How do cultural differences affect business?
It's Clear there are cultural differences between us and our friends across the pond but how does this affect business?
Perception is shaped by our environment. A 100-year old house or church is considered new by Europeans, but old by Americans yet things are reversed when it comes to distances. Europeans would tend to think that driving 100 km is quite a long way, while for Americans that would be rather near. This is due to the much higher density of population in Europe, and the smaller size of Europe Yet, Europeans travel much more than North Americans, inside or outside their own continent. So, does our different perceptions lead to differences in doing business and how do we overcome them?
Confidence and positivity is often much higher in North America than in Europe! North Americans in general are more likely to view tough times ahead as a road to a better future. The British on the other hand are likely to be more cautious in their approach, Britons tend to be very modest and will often stay quiet during a meeting, speak less at networking events and be the last person to volunteer to do a presentation, however this shouldn’t be viewed as weak or less able.
Emotionally this sets both the UK and the North Americans apart, and this will have a clear impact on business, it will affect the way your marketing is viewed, understanding this emotional difference will allow you to ensure your assets resonance with a target audience, whether in the US or in the UK, you should strongly consider context, relevance, values and customer motivations.
Another example of this difference is the way that the different cultures define success. North America is famous for its love of capitalist enterprise, and this cultural tradition has affected the way that North Americans understand success. In the States, a successful business person is almost exclusively defined as someone who has a good salary and who has achieved financial success. In the U.K., position and being well-connected is more important. Understanding what motivates your target audience will support your success.
Small talk or networking as it’s known in Europe is another area where things can get a little “Lost in translation” even when the language spoken is the same! finding common ground can prove difficult if you don't do a little preparation in advance. In the U.K., people tend to be engaged in world news and other global concerns. British people also tend to be more reserved when it comes to discussing family and mutual acquaintances so networking can often be a harder challenge. Luckily these days social media have allowed us to do a little more digging before meeting people in person but while North Americans may be ok with people knowing all about them, The British are a little less keen and may feel uncomfortable if you tell them all about your love of their “quaint cottage”.
Advertising practices vary greatly between Europe and North America, while it is common to see people wearing inflatable costumes to promote products on American streets, it is very rare in most European countries. Likewise, Americans like to place giant billboards along highways/motorways, this practice is absent in most of Europe, where the only signs are public awareness campaigns for safer driving.
The U.K are also several years behind North America when it comes to ‘The customer experience’ in North America it is commonplace to thank people for their business but in the U.K this is often rare.
Holidays in the U.K., full time workers are entitled to 28 days off per year (part time workers are also allowed 28 days off, pro-rated). The average Americans have 16 days of paid leave but it is believed that due to fear of their work and professional relationships suffering most Americans only take around half of this off.
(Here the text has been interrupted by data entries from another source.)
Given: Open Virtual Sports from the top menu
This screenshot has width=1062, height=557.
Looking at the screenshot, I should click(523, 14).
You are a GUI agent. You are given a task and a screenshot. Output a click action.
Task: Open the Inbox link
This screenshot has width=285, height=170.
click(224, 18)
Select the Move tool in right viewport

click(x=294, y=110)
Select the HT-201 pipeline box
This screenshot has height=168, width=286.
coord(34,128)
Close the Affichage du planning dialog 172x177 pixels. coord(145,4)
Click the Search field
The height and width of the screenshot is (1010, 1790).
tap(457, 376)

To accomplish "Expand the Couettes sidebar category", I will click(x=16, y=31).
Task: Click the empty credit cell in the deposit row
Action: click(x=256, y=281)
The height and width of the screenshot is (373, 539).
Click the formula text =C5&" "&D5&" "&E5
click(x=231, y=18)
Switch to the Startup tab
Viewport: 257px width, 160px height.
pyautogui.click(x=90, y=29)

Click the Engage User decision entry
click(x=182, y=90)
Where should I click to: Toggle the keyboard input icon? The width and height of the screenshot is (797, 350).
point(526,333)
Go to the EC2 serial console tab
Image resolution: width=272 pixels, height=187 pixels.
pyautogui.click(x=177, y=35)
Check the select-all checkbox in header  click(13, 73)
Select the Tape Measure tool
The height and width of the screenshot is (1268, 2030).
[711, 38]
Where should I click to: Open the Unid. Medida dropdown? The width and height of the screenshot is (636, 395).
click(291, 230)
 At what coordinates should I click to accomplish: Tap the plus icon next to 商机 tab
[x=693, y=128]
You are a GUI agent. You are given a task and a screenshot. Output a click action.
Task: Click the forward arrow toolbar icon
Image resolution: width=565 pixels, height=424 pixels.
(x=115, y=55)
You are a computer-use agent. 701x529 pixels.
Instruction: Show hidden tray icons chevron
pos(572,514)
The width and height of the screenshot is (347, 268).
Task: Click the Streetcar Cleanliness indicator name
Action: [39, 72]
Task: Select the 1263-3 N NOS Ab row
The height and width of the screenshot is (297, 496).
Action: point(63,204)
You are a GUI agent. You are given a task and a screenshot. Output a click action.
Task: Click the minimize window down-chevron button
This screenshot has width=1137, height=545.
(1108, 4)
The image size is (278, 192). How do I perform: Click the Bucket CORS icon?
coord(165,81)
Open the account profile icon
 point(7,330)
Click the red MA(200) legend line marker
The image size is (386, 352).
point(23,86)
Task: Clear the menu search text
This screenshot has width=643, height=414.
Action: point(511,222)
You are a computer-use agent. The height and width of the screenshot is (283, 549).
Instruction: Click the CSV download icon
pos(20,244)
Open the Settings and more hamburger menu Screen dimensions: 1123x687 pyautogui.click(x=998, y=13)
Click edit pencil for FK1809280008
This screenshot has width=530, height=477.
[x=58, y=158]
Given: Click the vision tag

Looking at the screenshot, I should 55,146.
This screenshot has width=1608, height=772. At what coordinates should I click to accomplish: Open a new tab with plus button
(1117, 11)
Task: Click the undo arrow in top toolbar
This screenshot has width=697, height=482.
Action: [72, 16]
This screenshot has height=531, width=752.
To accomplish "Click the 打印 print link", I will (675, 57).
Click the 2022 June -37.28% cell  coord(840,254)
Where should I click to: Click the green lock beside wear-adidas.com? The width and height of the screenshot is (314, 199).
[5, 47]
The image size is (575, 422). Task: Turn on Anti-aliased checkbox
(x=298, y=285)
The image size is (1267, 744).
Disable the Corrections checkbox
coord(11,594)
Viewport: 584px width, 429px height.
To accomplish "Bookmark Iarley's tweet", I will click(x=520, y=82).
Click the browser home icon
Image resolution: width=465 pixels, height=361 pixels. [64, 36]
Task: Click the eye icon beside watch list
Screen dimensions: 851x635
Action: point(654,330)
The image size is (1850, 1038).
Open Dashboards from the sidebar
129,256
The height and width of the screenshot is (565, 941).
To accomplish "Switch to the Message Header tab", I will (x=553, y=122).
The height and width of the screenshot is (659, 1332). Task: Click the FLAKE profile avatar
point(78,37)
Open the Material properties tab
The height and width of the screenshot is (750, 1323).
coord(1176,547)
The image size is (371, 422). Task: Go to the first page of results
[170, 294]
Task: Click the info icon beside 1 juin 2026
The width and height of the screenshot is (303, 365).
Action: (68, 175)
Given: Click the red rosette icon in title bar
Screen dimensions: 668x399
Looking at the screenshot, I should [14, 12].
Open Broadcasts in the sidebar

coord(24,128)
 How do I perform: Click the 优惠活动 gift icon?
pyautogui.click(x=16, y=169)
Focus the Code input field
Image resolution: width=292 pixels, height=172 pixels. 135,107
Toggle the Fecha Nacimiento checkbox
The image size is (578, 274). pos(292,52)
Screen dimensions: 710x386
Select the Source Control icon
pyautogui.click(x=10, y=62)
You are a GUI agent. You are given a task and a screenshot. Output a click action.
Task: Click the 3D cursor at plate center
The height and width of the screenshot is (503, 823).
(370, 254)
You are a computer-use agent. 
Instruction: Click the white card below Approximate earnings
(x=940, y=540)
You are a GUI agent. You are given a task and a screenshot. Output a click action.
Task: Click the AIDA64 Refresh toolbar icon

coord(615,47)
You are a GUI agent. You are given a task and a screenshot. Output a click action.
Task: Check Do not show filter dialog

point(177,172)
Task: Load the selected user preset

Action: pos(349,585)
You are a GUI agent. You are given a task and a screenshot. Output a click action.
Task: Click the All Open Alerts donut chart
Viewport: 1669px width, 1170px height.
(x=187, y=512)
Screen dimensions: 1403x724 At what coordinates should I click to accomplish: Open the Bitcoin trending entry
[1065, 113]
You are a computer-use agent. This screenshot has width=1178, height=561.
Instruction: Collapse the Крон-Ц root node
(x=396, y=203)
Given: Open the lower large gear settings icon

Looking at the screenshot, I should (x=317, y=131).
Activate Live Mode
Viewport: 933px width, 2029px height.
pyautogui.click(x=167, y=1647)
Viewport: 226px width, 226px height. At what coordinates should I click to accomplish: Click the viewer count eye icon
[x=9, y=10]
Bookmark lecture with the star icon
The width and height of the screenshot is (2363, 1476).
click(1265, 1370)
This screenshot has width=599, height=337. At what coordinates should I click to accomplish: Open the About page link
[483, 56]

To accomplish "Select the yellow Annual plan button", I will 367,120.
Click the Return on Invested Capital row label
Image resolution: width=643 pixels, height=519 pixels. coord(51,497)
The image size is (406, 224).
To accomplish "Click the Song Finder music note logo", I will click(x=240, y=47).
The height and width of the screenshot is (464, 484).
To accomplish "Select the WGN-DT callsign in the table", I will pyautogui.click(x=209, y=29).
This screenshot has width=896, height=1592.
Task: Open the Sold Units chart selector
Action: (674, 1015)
There is currently a drive however North America for more flexible working and a work life balance and this may well see more Americans taking the full allotted time off in the near future.
U.K. employment laws tend to favour the employee over the employer to a greater degree than in North America. In practice, this means that British employers and employees must agree on contractual changes before they are finalised, and in the case of layoffs (Redundancies as they are known in the U.K), employers are required to carry out a consultation process. This is because most U.K employees are employed on contracts that give them rights to a fair dismissal and to notice periods. In North America employees are less likely to be on fixed contracts and are free to leave without notice, which also means employers can terminate working relationships without notice.
The U.K. is also further along when it comes to anti-discrimination laws but like North America do have some way to go to bridge the gender pay gap.
Corporation Tax In the U.K. businesses pay a rate of around 20% tax, and as low as 12.5% in Ireland (something that Medtronic’s took advantage of back in 2014) whereas in North America the rate is approximately 35-39%. This is great news for North Americans looking to open in the UK but something to consider the other way around.
These are just a few of the cultural differences between to very strong English-speaking nations (let’s not get started on the use of Z’s) A lack of cultural understanding can lead to tension and misunderstanding. That’s why, if you’re planning to open your business across the Atlantic it is advisable to do it with an agency that understands these nuances and can shape your sales and marketing efforts to accommodate them.